Wien – Der Vollzug der Mindestsicherung funktioniert in Österreich in keinem einzigen Bundesland, kritisiert die Volksanwaltschaft. Das berichtet das Ö1-Morgenjournal. Die Betroffenen bekämen die Mindestsicherung zu spät, gar nicht, in falscher Höhe oder sie wird zurückgefordert. Laut Volksanwaltschaft ist das rechtswidrig. Volksanwalt Günther Kräuter hat diese Fälle gesammelt und wird sie nun in einem Bericht veröffentlichen.

Laut Kräuter könne bei den Missständen in der Abwicklung der Mindestsicherung nicht von Einzelfällen gesprochen werden. Beschwerden kämen aus allen Bundesländern. "Man möchte beinahe ein System dahinter vermuten. So weit möchte ich noch nicht gehen", so Kräuter im Morgenjournal.

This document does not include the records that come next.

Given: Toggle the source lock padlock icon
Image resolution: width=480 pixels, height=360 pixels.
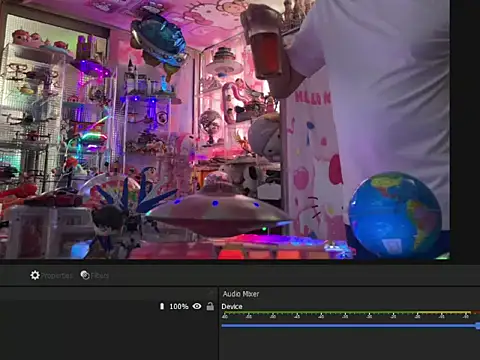Looking at the screenshot, I should 210,306.
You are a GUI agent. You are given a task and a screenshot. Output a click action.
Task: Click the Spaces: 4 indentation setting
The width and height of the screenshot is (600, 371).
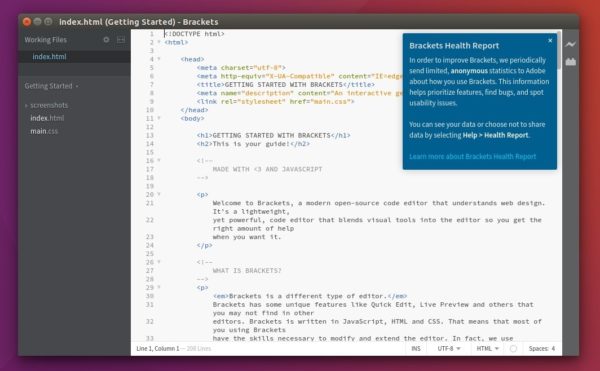541,348
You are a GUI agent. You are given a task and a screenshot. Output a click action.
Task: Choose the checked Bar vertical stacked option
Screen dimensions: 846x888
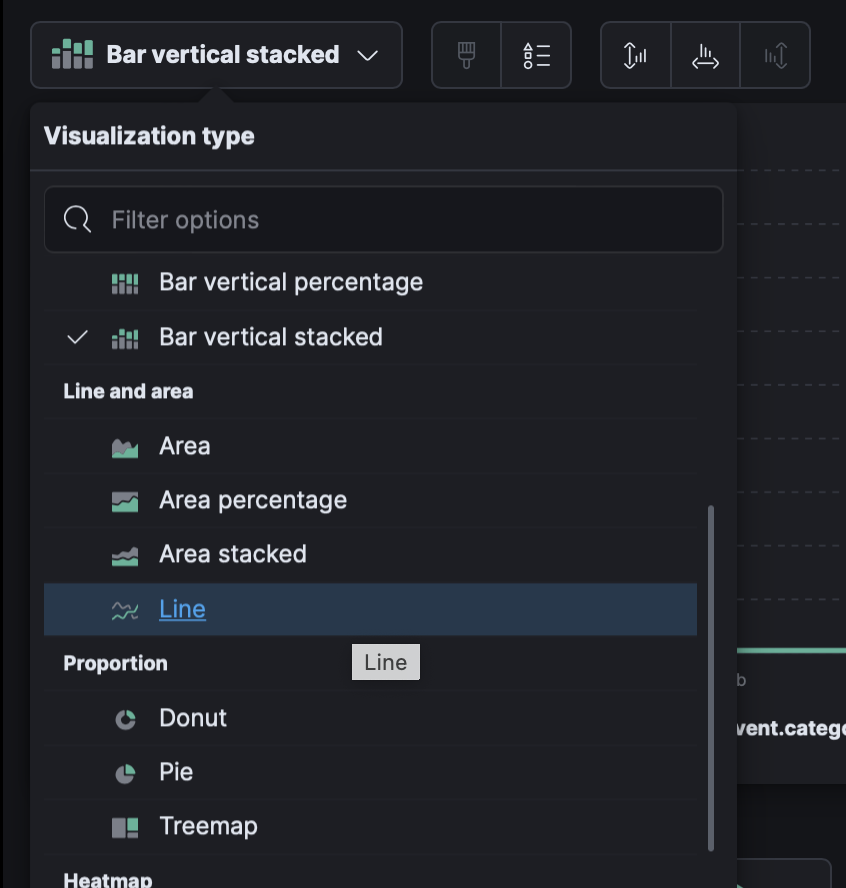(270, 337)
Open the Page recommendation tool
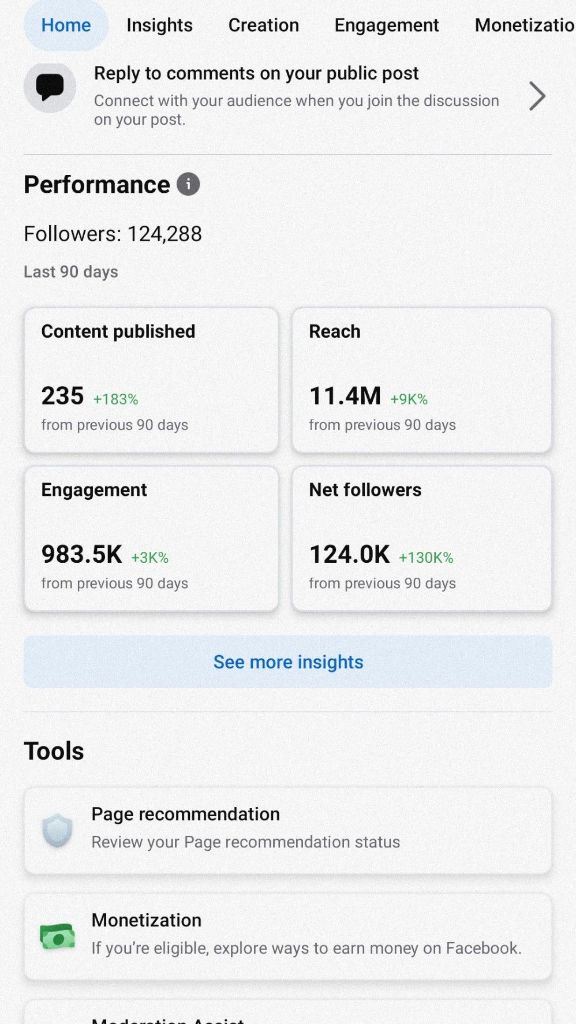Image resolution: width=576 pixels, height=1024 pixels. [x=288, y=830]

Im Frühjahr wird dem Nationalrat ein Bericht über die Problematik übermittelt.

Unzumutbare Bearbeitungszeit

Unzumutbar sei vor allem, dass die gesetzlich vorgeschriebene Bearbeitungszeit von drei Monaten oft überschritten werde. Auch das Verschlechterungsverbot, das geschaffen wurde, um zu verhindern, dass jemand finanzielle Einbußen im Vergleich zur alte Sozialhilfe erleidet, bestehe nur auf dem Papier. Zwar sieht die Volksanwaltschaft das Gesetz als vorbildlich zur Armutsbekämpfung, den Vollzug hätten die Behörden aber nicht im Griff.

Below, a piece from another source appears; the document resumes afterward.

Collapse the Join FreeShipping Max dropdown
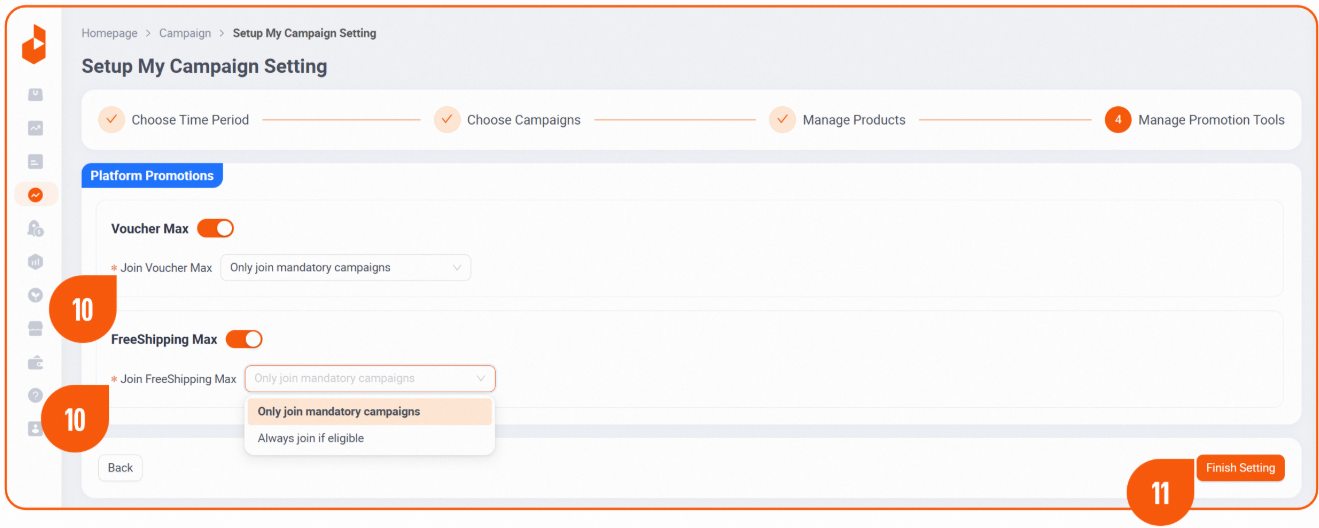point(369,379)
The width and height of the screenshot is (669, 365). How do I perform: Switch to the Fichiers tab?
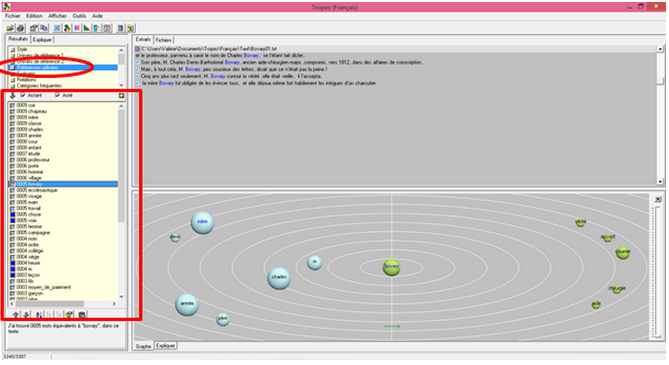[x=163, y=40]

Bei seiner Parteikollegin Sonja Wehsely sorgte der frühere SPÖ-Abgeordnete Kräuter mit seiner Kritik für Irritationen. Die Wiener Sozialstadträtin zeigte sich über Kräuters Vorhalte "äußerst überrascht" und "ausgesprochen verwundert". Im Gegenzug warf sie Kräuter vor, einen "neuen Stil" in die Volksanwaltschaft zu tragen und "sehr populistisch und über einen Kamm scherend" zu agieren.

144.000 Bezieher in Wien

Wehsely verwies im Gespräch mit der APA darauf, dass die Volksanwaltschaft erst in ihrem letzten Bericht Wien ausdrücklich gelobt habe. In der Bundeshauptstadt haben im Jahr 2012 rund 144.000 Personen eine Mindestsicherung bezogen, 2013 zählte die MA 40 insgesamt 52 Volksanwaltschaftsbeschwerden in diesem Bereich, davon betrafen 19 die Verfahrensdauer. Nur eine einzige davon sei nach Einschätzung der Volksanwaltschaft gerechtfertigt gewesen.

Es sei klar, dass bei rund 144.000 Beziehern der Mindestsicherung auch hin und wieder Fehler passieren können, meinte Wehsely. Aber die Volksanwaltschaft habe in ihrem Wien-Bericht 2012 generell den Vollzug durch die MA 40 und ihr Bemühen, "dass Probleme sehr rasch abgeklärt und gelöst werden", gelobt. Das Kontrollamt (jetzt: Stadtrechnungshof) habe die Einhaltung der Dreimonatsfrist geprüft: Insgesamt seien rund zwei Drittel der vollständig eingebrachten Anträge innerhalb von 20 Werktagen erledigt worden. Auch die Bearbeitungsdauer der restlichen Anträge sei bis auf wenige Ausnahmen innerhalb der gesetzlichen Frist von drei Monaten gelegen. Auch das Verschlechterungsverbot sei in Wien "zu 100 Prozent umgesetzt" worden: In Wien erhalten Mindestsicherungsbezieher im Vergleich zur früheren Sozialhilfe im Schnitt rund 50 Euro mehr pro Monat.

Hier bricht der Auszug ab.